- Supplied text
▼
How Cyber-Physical Systems Can Enhance Medtech Devices

The National Science Foundation has backed a multimillion dollar project to advance state-of-the-art medical and cyber-physical systems to improve and accelerate medical device development and testing.

Kristopher Sturgis

The National Science Foundation recently announced two awards that total $8.75 million in an effort to advance medical and cyber-physical systems (CPS), an endeavor meant to bring together both computation and physical components.

The first project aims at developing a "Cyberheart"--a platform designed to create virtual, patient-specific human heart models along with associated device therapies. The second project will combine teams of microbots with synthetic cells to perform functions that could eventually lead to tissue and organ regeneration, according to a NSF news release.

Both of these NSF funded projects will explore the different ways that CPS can be used in the realms of biology and medical technology, as these engineered systems are built from the seamless integration of computation and physical components. Cyber-physical systems have the potential to have an impact across many areas in medtech from disease prevention to emergency response. Integrating synthetic biology and robotics could hold the key to breakthroughs in advanced therapies and regenerative medicine.
▲
- Exercises to complete
a) According to the cyber-physical systems article, what is the combined value of the two National Science Foundation awards?
b) List every pair of things that the cyber-physical systems article says are combined or integrated.
c) Retype the cyber-physical systems article from "The National Science Foundation has" to "both computation and physical components.".

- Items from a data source
▼
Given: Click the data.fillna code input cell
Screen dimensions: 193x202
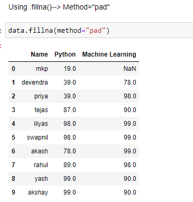Looking at the screenshot, I should [99, 30].
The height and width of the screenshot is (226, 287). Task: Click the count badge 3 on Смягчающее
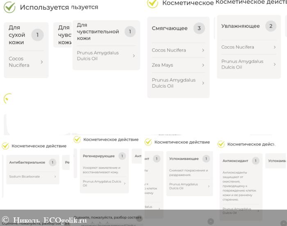(x=199, y=28)
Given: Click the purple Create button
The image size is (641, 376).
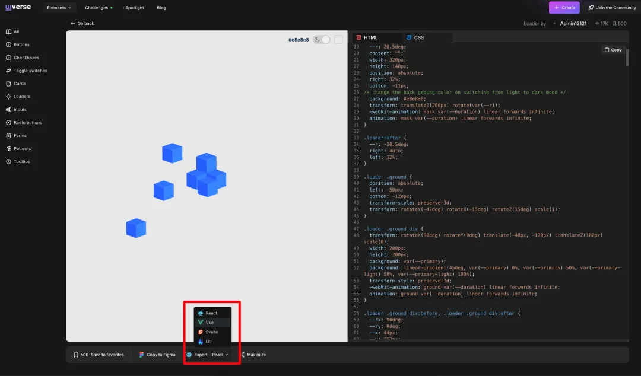Looking at the screenshot, I should [564, 8].
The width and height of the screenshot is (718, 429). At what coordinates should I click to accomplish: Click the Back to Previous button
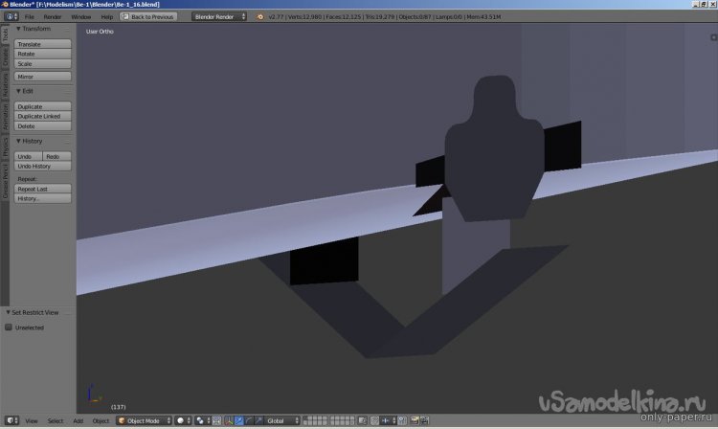pyautogui.click(x=148, y=17)
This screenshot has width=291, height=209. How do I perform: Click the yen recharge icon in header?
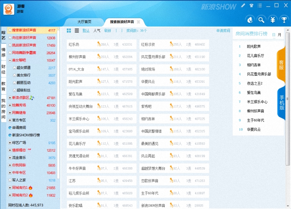(x=273, y=19)
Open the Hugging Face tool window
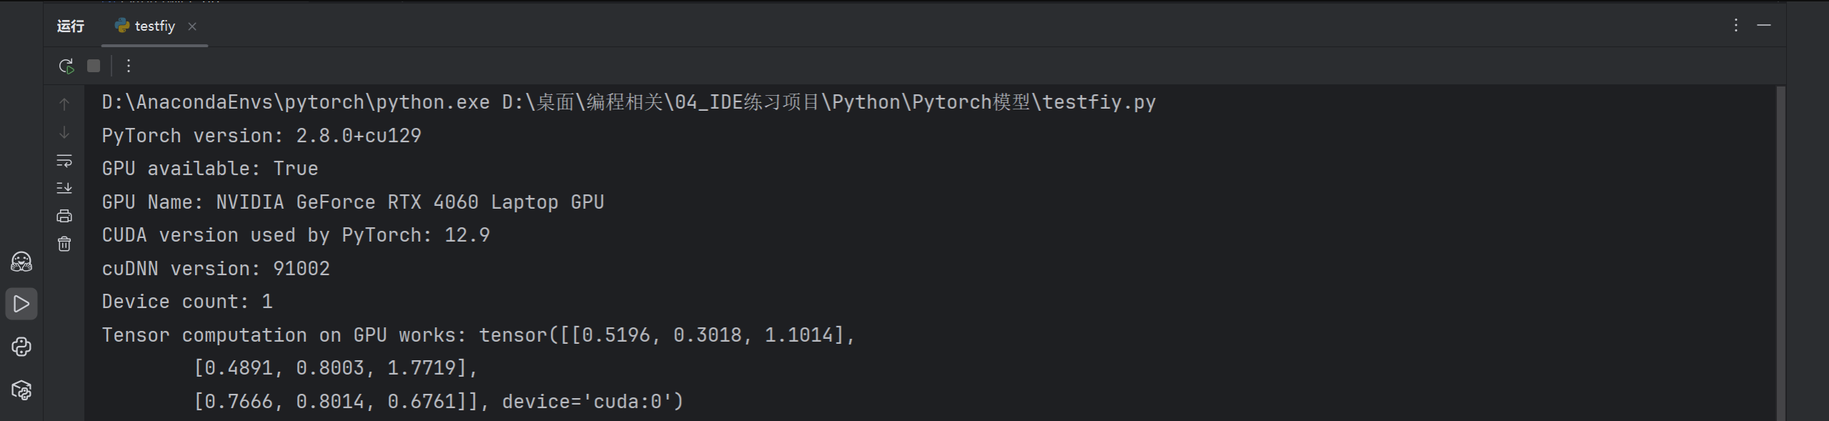 tap(21, 262)
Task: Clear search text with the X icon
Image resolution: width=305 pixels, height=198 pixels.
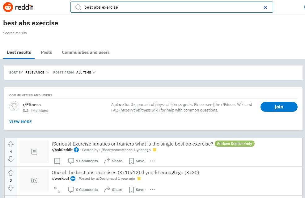Action: tap(265, 7)
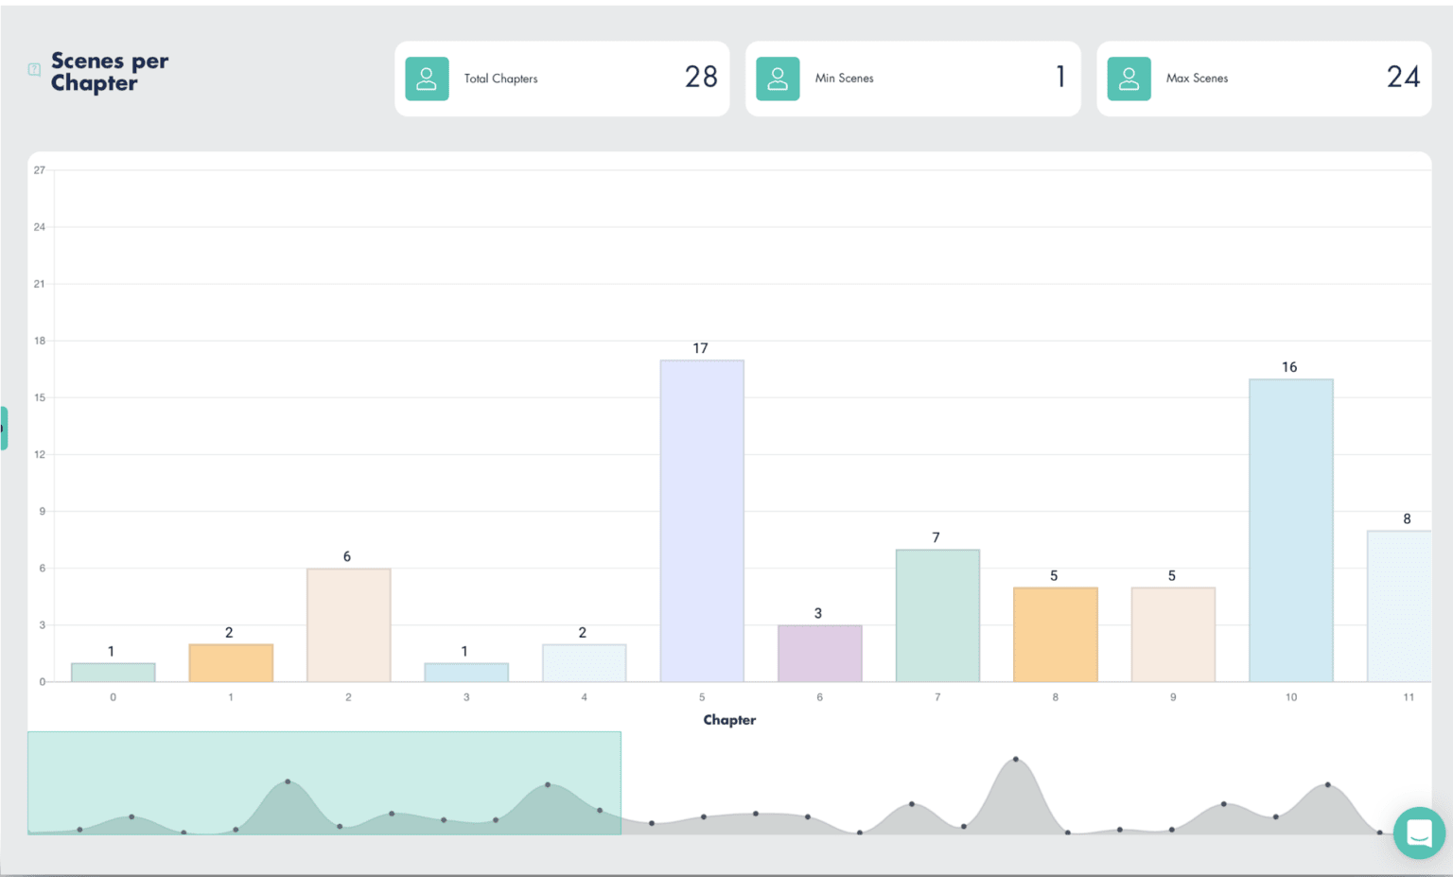Select the purple chapter 6 bar

820,653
▲
- Solutions
a) $8.75 million

b)
- Computation and physical components
- Teams of microbots and synthetic cells
- Synthetic biology and robotics

c)
The National Science Foundation has backed a multimillion dollar project to advance state-of-the-art medical and cyber-physical systems to improve and accelerate medical device development and testing.

Kristopher Sturgis

The National Science Foundation recently announced two awards that total $8.75 million in an effort to advance medical and cyber-physical systems (CPS), an endeavor meant to bring together both computation and physical components.